- Cover of one of the Kuri-chan picturebooks

クリちゃん
- Written by: Susumu Nemoto
- Published by: Asahi Shimbunsha
- Magazine: Asahi Shimbun
- Original run: October 1, 1951 – March 31, 1965
- Volumes: 10

= Kuri-chan =

Japanese manga series

Kuri-chan (クリちゃん) is a yonkoma manga series by Susumu Nemoto which ran from October 1, 1951, to March 31, 1965, in the Asahi Shimbun evening edition. Nemoto modeled the main character, Kuri-chan, after his oldest son, born in 1948. The name of the main character is actually Ken (健), and gets his nickname from his naturally curly hair which makes his head appear round (or kuri kuri).
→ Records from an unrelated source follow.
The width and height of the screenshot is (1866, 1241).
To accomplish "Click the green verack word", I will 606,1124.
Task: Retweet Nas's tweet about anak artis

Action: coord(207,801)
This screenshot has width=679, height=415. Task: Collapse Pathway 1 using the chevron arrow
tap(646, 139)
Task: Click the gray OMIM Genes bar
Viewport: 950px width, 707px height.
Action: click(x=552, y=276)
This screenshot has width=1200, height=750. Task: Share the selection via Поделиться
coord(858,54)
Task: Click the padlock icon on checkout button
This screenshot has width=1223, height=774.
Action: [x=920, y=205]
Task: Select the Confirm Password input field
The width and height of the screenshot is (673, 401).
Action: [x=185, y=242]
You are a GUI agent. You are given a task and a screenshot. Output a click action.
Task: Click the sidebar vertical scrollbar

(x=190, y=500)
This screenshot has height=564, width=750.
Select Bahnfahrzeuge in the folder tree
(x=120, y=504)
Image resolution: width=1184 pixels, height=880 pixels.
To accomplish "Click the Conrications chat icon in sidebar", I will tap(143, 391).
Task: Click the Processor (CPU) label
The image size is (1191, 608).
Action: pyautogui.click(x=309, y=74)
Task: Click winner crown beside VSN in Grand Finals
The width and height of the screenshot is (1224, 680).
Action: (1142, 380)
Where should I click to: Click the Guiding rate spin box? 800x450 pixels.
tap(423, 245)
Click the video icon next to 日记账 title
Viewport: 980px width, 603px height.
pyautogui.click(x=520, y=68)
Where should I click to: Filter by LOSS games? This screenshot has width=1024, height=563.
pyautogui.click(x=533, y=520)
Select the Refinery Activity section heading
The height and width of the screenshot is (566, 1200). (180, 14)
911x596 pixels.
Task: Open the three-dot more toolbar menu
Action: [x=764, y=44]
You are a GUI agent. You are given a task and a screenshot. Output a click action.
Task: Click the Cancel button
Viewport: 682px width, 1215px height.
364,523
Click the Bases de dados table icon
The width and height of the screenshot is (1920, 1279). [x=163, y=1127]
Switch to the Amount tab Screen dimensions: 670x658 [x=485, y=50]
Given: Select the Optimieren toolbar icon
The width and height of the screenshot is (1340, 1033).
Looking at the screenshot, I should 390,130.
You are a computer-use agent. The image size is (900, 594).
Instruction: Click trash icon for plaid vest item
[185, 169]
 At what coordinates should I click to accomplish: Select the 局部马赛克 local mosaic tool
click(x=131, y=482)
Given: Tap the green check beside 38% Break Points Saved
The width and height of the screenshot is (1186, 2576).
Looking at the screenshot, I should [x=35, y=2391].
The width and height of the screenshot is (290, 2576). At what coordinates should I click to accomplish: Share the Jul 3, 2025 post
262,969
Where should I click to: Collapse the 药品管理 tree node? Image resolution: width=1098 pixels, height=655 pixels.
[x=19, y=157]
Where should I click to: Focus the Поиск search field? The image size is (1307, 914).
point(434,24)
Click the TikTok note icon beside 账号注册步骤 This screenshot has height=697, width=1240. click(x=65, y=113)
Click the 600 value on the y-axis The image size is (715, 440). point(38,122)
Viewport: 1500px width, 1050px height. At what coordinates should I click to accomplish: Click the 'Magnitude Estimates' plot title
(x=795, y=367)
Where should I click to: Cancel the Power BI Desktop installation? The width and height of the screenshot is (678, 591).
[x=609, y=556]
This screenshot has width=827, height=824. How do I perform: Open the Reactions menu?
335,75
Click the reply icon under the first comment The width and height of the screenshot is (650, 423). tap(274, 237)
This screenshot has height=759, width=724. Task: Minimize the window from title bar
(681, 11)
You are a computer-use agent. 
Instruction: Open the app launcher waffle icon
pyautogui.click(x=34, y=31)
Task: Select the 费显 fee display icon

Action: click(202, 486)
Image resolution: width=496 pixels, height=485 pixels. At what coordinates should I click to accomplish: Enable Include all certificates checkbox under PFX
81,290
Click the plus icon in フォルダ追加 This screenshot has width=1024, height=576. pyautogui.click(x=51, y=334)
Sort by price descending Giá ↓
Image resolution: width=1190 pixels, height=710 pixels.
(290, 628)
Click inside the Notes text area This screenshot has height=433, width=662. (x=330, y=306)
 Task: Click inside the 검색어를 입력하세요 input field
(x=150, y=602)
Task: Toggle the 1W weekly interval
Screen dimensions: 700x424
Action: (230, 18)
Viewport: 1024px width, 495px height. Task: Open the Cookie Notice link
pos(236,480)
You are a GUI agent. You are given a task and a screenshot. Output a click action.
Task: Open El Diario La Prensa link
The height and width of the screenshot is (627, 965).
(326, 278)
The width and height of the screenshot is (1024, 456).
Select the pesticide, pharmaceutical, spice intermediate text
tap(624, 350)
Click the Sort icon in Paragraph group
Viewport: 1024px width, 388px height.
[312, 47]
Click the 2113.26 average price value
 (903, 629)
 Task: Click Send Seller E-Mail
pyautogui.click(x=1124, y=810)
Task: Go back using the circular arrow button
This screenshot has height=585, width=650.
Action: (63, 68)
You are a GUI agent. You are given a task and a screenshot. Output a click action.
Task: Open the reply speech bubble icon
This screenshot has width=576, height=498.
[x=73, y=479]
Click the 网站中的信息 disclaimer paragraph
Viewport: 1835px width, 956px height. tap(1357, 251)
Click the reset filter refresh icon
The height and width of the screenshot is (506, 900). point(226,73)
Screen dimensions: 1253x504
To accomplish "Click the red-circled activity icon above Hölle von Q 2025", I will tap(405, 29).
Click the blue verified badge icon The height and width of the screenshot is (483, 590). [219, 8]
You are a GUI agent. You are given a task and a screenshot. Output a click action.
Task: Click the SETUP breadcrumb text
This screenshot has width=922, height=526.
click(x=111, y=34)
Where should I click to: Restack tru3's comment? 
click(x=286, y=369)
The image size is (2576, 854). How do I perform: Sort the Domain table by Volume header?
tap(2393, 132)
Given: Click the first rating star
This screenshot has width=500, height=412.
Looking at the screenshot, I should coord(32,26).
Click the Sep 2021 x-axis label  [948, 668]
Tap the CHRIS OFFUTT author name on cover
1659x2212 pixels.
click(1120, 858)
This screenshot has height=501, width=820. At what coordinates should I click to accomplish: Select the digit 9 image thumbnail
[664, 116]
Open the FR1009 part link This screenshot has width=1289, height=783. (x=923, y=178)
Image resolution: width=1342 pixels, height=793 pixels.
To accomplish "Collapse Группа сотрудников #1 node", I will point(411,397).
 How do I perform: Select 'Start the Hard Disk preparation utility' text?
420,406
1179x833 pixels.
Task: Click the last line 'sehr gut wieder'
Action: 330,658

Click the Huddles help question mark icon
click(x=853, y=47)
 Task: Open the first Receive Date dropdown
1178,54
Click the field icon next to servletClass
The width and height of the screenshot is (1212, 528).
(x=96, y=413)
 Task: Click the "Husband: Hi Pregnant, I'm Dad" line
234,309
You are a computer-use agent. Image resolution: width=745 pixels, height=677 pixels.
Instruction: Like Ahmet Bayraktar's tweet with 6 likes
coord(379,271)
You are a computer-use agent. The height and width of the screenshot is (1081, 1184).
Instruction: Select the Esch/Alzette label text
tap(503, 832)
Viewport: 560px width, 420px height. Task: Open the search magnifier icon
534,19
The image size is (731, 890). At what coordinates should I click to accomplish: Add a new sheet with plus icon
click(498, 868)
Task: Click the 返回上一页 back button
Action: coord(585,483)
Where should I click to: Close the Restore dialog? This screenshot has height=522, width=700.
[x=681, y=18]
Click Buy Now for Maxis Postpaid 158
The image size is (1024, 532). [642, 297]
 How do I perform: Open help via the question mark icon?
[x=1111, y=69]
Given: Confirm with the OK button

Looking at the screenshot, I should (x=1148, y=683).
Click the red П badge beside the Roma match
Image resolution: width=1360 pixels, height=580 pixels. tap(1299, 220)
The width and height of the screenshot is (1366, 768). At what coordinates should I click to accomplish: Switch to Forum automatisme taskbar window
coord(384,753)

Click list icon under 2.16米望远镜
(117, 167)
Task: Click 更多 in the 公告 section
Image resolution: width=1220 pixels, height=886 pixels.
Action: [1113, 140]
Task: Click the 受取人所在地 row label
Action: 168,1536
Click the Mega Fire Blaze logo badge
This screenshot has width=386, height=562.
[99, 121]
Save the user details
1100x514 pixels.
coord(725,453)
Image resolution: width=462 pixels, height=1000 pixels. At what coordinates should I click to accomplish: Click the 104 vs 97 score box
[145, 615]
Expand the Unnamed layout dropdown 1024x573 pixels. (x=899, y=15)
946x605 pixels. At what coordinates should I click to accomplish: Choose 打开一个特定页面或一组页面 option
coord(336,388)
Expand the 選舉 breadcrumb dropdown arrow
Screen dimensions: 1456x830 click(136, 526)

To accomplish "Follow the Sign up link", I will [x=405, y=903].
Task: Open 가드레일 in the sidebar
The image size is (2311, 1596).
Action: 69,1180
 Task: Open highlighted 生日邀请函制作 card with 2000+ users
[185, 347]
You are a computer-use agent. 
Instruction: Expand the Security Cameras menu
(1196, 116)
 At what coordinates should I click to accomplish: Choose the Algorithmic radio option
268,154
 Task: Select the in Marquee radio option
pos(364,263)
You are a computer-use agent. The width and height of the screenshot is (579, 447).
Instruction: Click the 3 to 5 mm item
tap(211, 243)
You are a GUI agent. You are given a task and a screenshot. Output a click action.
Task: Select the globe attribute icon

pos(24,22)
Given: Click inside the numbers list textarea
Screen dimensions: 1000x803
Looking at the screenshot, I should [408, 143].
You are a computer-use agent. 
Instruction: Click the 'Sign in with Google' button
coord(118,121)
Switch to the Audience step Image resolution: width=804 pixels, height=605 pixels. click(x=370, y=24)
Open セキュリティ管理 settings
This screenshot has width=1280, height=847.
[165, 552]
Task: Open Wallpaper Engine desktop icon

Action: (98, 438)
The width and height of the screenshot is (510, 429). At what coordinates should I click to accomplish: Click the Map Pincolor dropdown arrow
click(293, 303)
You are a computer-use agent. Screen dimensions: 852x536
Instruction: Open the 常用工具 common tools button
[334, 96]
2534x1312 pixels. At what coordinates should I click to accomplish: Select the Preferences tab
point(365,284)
The manga is unusual in that, other than the images, it relies almost exclusively on onomotopeia rather than words to tell the story. In that regard it has been classified as a pantomime comic.

The manga depicts the life of a typical salaryman fairly accurately. However, the main character becomes the salaryman's child, Kuri-chan. Because of this, several picture books have been published, and marketed to children, several of which are still in print as of 2008. A large amount of character goods featuring Kuri-chan continue to be produced as well.

In the last manga strip released, the first panel shows Kuri-chan at age one, the second at age five, the third at age fourteen, showing his growth and progression through the fifteen years of publication. The fourth panel, Kuri-chan gets annoyed at the manga author, Nemoto, for pointing out the details of how he looked at those ages.